Gradear era, para quem não sabe, tentar afastar do terreno de cultivo as pedras que durante o resto do ano «nasciam» por força das enxurradas; a terra ia com a água, as pedras ficavam. Trabalho sempre anualmente repetido e agora lembro-me de uma personagem que não me podia lembrar naquele tempo. Sísifo foi condenado pelos Deuses gregos a fazer subir uma rocha até ao topo de um monte e deixá-la depois escorregar e ir buscá-la de novo. Comparativamente era isso que o meu avô e os outros lavradores do Monte faziam. Todos os anos o mesmo.

Quando apareceram as máquinas, os tractores que tinham alfaias para lavrar e para gradear só interessava e só era possível que eles trabalhassem em espaços grandes. O mini tractor ainda não existia e mesmo que existisse ninguém o compraria senão os lavradores e nem esses os compraram, é claro. As máquinas que havia eram compradas por profissionais com dinheiro liquido suficiente para investir, normalmente emigrantes, que se deslocavam de monte em monte à hora ou á tarefa. Quando da minha segunda volta pelo Monte, já depois de casado, havia já bastantes terrenos tratados por máquinas.
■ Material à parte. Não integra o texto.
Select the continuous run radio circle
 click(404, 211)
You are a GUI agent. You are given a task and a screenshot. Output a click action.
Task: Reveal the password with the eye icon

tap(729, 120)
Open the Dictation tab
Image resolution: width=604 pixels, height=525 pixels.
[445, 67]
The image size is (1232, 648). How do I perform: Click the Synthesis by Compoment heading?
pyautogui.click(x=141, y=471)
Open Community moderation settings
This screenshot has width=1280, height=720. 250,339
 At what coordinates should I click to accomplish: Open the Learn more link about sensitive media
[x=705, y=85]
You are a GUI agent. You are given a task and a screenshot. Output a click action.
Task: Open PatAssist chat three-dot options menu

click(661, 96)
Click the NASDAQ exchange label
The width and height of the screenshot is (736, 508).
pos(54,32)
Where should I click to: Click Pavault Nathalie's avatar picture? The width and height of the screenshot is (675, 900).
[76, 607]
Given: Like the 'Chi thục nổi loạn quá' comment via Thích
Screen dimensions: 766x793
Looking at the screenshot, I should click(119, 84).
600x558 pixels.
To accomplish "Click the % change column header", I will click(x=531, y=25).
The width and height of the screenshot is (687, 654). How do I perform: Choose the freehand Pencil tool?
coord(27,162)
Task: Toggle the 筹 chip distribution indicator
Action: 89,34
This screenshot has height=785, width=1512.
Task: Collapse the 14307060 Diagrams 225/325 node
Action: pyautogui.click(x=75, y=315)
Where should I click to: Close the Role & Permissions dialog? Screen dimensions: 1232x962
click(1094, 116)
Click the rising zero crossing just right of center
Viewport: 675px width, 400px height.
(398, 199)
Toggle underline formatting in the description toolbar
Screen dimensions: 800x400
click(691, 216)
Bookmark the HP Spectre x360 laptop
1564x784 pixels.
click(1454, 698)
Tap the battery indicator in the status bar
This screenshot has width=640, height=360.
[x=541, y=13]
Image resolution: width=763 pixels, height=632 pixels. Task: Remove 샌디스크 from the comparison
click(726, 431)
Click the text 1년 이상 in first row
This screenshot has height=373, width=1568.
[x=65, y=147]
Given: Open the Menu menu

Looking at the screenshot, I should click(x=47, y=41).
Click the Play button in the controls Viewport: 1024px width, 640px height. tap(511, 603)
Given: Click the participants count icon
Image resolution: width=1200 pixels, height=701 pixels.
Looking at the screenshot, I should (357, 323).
[Burro bem tratado. Monte das Ferrarias. Foto JV, Maio de 2010]

Estas, cegas como eram, na ceifa, deixavam muito grão nos solos o que fomentava a visita da passarada: as cotovias, com a sua pequena popa no alto da cabeça eram as mais abundantes. Pardais também havia, toutinegras que eram assim chamadas por terem uma mancha escura no peito branco e outros. Os pardais civilizaram-se muito rapidamente e começaram cedo a conviver com o monte, fazendo ninho no telhado da escola primária.

Esta, não sei exactamente em que data foi construída, acabou por funcionar muito pouco tempo: cedo deixou de haver crianças para irem à escola, os montes dos arredores deixaram também de fornecer criançada e voltou tudo à primeira forma, aquela que a minha mãe tinha conhecido 50 anos antes: ir à escola a Giões para o primário, fazer o secundário em Faro ou Vila Real de Santo António para os poucos que tiveram essa possibilidade, muito poucos mesmo.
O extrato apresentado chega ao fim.